By contrast, there are a number of FTSE 100 shares that appear to be trading on low valuations at the present time. Here are two prime examples that could outperform Bitcoin over the long run, thereby improving your chances of making a million.
Generic medicines specialist Hikma (LSE: HIK) recently reported an encouraging set of half-year results. They showed a rise in revenue of 7%, as well as an increase in core operating profit of 15%, when compared to the same half of the prior year.
The company continues to invest in its pipeline, increasing its investment in R&D during the period. This could strengthen its market position, and lead to improving financial performance.
Looking ahead, Hikma is expected to post a rise in its bottom line of 3% this year, with growth of 6% forecast for next year. Since it trades on a price-to-earnings (P/E) ratio of 17, it seems to lack a margin of safety at the present time. However, with demand for its products across a variety of markets likely to increase rapidly over the long run, it could be worthy of a premium valuation when compared to its FTSE 100 peers.
Therefore, now could be a good time to buy a slice of the business. Its relatively low correlation with the wider economy may mean that it offers resilient growth during an uncertain macroeconomic and political period.
Another FTSE 100 share that could offer long-term growth potential is aerospace and defence company Rolls-Royce (LSE: RR). Its share price performance has been somewhat disappointing over recent months.

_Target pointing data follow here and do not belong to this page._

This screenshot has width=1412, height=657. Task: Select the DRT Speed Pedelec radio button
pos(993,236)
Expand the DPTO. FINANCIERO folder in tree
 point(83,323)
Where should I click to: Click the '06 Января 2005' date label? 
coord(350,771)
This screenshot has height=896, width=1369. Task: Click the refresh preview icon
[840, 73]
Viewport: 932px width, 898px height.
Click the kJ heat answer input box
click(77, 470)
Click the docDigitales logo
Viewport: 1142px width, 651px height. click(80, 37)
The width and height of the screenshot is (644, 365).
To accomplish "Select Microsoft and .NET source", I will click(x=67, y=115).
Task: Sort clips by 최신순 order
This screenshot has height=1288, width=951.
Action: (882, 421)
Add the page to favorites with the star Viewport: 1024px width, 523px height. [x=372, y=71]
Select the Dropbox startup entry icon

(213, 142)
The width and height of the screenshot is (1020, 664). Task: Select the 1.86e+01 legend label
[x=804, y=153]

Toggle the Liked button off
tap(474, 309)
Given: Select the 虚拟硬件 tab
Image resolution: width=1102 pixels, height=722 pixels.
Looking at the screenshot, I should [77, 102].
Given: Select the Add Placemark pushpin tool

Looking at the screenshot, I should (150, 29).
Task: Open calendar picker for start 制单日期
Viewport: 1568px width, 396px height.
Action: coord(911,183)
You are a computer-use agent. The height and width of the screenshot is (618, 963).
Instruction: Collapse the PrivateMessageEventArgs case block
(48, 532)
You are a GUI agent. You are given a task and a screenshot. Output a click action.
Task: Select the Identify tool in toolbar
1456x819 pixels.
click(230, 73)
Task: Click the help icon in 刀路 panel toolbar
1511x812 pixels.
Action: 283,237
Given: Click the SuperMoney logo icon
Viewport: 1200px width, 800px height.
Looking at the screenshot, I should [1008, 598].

A key reason for this has been its disappointing updates. For example, its most recent trading update highlighted that it expects its financial performance for the full year to be towards the lower end of previous guidance. This is owing to the cost implications of issues faced within its civil aerospace division, where issues regarding its Trent 1000 engines are ongoing.
Despite this, the performance of the remainder of its business has improved over recent months. This means that it is on track to generate at least £1bn in free cash flow in 2020, which is in line with its overall plan.
Rolls-Royce currently trades on a price-to-earnings growth (PEG) ratio of just 0.4. This suggests that while its share price performance may continue to disappoint in the short run, it could produce capital growth over the long run that makes it a worthwhile purchase at the present time.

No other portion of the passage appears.